Projects/Usability/HIG/Persona

    From KDE TechBase
    < Projects‎ | Usability‎ | HIG


    Purpose

    A persona is the representation of a virtual user, based on empirical data. The description includes a concise summary of characteristics of the user, their experience, goals and tasks, pain points, and environmental conditions. Personas describe the target users, giving a clear picture of how they're likely to use the system, and what they’ll expect from it.

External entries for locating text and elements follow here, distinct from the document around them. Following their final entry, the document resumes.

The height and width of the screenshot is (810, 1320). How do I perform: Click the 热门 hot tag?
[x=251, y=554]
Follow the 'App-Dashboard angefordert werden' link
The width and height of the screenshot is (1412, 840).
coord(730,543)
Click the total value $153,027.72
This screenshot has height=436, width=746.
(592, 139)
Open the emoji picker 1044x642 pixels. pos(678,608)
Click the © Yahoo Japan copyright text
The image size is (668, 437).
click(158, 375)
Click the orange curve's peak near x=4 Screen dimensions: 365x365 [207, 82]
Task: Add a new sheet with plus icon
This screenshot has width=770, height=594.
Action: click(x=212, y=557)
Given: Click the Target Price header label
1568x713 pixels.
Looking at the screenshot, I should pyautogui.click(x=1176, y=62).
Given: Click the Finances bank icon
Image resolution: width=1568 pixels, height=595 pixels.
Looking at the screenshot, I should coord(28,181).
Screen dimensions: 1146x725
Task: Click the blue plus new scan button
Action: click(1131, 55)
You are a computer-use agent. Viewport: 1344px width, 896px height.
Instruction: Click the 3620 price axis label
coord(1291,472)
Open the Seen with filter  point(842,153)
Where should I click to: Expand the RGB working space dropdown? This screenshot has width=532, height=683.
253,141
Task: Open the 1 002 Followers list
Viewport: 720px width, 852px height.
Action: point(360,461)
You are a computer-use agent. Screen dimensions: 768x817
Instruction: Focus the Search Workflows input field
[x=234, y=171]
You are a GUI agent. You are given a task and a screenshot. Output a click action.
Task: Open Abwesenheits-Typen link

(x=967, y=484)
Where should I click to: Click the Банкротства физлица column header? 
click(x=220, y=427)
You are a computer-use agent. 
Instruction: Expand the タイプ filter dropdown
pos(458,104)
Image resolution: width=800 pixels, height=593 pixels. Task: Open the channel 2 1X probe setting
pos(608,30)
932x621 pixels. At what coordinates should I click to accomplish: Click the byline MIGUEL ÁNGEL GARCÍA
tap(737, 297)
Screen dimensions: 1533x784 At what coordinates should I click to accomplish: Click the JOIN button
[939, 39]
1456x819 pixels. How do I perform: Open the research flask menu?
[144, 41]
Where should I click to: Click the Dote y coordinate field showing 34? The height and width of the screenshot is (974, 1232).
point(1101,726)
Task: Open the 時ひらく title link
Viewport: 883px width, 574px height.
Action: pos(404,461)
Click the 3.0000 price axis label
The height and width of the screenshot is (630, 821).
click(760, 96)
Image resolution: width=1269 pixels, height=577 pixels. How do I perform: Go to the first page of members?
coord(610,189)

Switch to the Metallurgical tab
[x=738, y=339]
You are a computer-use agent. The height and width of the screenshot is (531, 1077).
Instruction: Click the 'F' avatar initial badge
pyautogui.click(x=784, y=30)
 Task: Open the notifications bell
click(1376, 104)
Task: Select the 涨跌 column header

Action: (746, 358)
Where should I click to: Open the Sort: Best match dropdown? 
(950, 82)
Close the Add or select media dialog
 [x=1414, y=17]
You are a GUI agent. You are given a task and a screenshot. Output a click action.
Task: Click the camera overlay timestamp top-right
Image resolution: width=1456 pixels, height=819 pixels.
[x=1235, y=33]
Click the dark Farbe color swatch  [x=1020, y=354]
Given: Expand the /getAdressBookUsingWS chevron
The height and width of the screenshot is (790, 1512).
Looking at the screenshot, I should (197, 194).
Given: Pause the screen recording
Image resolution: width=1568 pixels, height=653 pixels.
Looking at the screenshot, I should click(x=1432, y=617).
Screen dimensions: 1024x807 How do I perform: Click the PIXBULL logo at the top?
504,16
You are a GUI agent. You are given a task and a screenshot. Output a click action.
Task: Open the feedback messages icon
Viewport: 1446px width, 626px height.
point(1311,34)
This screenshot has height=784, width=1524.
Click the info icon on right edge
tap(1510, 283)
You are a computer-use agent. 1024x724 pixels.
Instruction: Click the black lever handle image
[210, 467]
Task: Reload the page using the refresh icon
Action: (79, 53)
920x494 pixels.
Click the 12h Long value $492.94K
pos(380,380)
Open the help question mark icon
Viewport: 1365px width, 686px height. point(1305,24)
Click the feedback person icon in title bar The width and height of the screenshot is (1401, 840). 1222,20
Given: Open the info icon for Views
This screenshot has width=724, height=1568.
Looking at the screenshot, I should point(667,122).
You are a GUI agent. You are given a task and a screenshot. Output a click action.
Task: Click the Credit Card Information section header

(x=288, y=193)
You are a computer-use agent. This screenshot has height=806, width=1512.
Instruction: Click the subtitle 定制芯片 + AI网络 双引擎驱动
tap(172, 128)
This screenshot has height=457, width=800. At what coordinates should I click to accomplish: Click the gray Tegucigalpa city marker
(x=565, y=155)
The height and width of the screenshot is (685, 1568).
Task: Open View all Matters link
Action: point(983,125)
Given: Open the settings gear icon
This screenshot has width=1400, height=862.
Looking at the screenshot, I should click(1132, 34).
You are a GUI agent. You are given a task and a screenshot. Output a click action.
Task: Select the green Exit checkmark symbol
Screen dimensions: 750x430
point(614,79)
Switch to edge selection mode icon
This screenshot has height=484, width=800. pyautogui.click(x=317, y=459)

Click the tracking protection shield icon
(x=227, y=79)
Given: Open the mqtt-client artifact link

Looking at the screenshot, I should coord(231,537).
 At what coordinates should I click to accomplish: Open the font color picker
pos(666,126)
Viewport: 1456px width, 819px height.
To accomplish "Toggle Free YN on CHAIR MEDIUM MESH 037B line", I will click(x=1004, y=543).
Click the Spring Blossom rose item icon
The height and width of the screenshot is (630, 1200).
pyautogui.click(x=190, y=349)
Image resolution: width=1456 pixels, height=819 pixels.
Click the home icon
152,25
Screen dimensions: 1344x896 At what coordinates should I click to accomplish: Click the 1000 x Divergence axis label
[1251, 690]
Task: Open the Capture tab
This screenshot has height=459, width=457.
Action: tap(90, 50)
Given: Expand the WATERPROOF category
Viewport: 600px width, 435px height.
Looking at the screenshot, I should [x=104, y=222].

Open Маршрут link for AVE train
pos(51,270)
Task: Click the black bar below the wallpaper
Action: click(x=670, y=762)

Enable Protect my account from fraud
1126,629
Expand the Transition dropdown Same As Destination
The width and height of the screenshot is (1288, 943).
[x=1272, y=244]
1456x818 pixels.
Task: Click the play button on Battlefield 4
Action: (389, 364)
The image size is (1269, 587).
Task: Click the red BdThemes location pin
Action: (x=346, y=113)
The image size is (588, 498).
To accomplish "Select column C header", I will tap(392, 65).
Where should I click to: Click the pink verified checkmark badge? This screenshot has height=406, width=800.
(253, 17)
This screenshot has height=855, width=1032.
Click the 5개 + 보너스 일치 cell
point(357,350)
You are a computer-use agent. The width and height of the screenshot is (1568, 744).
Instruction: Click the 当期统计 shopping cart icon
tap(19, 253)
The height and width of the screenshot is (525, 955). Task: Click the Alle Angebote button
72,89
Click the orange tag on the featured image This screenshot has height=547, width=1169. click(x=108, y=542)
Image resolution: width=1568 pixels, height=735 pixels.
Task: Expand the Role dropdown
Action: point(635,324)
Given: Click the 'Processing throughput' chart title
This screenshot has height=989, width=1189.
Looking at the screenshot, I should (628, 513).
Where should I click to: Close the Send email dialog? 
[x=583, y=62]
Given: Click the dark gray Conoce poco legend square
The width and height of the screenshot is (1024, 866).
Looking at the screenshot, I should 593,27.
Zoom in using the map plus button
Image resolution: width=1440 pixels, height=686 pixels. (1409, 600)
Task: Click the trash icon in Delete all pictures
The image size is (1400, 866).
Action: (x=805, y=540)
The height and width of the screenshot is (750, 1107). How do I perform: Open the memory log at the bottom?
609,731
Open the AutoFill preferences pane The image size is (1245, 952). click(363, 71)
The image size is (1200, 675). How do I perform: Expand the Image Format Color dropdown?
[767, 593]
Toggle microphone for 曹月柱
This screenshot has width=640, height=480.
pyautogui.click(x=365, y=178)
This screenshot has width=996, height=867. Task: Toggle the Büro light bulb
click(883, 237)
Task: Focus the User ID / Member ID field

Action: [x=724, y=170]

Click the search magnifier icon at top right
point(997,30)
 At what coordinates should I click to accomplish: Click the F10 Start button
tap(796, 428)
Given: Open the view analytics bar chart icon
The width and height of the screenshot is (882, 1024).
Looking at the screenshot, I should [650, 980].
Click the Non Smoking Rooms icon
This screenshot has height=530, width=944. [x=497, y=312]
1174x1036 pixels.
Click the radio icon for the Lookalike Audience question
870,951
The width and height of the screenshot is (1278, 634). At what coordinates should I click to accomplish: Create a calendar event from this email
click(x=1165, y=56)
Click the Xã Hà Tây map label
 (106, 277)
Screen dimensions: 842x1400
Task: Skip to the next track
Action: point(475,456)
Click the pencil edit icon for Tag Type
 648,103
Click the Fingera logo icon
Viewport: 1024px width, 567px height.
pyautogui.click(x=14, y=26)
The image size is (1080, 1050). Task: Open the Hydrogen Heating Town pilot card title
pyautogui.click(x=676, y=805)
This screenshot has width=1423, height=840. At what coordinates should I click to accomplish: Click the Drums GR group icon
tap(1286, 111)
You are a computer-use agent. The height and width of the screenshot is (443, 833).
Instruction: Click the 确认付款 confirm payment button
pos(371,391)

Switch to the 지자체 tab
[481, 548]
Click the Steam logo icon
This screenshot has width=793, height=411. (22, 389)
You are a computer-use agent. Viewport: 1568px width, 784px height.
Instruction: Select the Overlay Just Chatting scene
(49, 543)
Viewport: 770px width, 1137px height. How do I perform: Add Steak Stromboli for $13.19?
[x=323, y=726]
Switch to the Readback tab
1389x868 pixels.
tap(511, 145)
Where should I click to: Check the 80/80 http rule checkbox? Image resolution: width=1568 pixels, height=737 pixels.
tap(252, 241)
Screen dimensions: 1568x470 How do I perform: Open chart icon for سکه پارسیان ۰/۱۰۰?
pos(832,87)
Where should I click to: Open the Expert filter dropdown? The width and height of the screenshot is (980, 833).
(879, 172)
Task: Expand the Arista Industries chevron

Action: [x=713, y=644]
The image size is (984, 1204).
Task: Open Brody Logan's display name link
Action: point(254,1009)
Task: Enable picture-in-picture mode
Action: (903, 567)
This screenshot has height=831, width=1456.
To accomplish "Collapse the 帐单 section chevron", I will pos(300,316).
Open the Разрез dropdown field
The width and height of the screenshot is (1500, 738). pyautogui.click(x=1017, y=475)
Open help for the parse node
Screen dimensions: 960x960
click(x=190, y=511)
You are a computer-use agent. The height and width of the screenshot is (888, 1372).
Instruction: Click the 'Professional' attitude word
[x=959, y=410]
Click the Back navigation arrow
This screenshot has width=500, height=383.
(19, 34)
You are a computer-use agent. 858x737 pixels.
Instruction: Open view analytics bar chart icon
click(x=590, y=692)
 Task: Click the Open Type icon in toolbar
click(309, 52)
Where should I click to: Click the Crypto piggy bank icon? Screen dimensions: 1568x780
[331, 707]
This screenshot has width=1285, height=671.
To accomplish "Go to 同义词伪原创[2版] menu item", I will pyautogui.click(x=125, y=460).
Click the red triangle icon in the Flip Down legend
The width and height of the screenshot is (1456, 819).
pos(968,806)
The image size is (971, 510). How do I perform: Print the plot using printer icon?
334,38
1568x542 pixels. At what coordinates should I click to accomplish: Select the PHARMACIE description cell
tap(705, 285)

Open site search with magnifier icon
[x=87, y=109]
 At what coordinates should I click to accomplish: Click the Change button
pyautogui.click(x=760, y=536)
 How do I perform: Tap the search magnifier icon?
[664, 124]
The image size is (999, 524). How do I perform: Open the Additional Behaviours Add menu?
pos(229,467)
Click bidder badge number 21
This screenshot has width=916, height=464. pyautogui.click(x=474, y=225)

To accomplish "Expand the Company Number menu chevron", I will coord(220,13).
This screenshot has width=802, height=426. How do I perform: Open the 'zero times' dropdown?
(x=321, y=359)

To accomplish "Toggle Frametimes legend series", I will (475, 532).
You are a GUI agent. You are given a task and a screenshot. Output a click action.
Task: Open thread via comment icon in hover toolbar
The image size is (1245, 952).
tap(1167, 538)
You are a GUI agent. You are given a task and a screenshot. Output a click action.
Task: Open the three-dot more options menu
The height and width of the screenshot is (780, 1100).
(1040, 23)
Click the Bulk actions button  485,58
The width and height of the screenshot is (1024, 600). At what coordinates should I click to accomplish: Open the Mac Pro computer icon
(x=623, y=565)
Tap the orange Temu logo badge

    The advantage of personas is a common understanding among the development team and the dissociation from each contributor's personal point of view. In contrast to alternative methods like lead user(s) (usually the developer him-/herself), a panel of real users or a description per sociological milieus, personas are more representative, faster to access, and easier to understand.

    Guidelines

    • Always define personas based empirical data. Feel free to ask the KDE user experience team (kde-usability at kde.org) for

    assistance with the collection of empirical data

    • Add enough information to establish a good impression of the target user, but do not write a novel and stay concise.
    • Common elements are: name, job titles and major responsibilities, demographics such as age, education, ethnicity, and family status, goals and tasks they are trying to complete using the application, physical, social, and technological environment.
    • Add a quote that sums up what matters most to the persona and a casual picture representing that user group.
    • Discriminate between primary (the basic user) and secondary (additional users) persona. If it makes sense, describe the group of users that is explicitly not supported by a anti-persona. Respect the law of parsimony and have as few personas as possible.
    • Make sure your persona can act in different scenarios.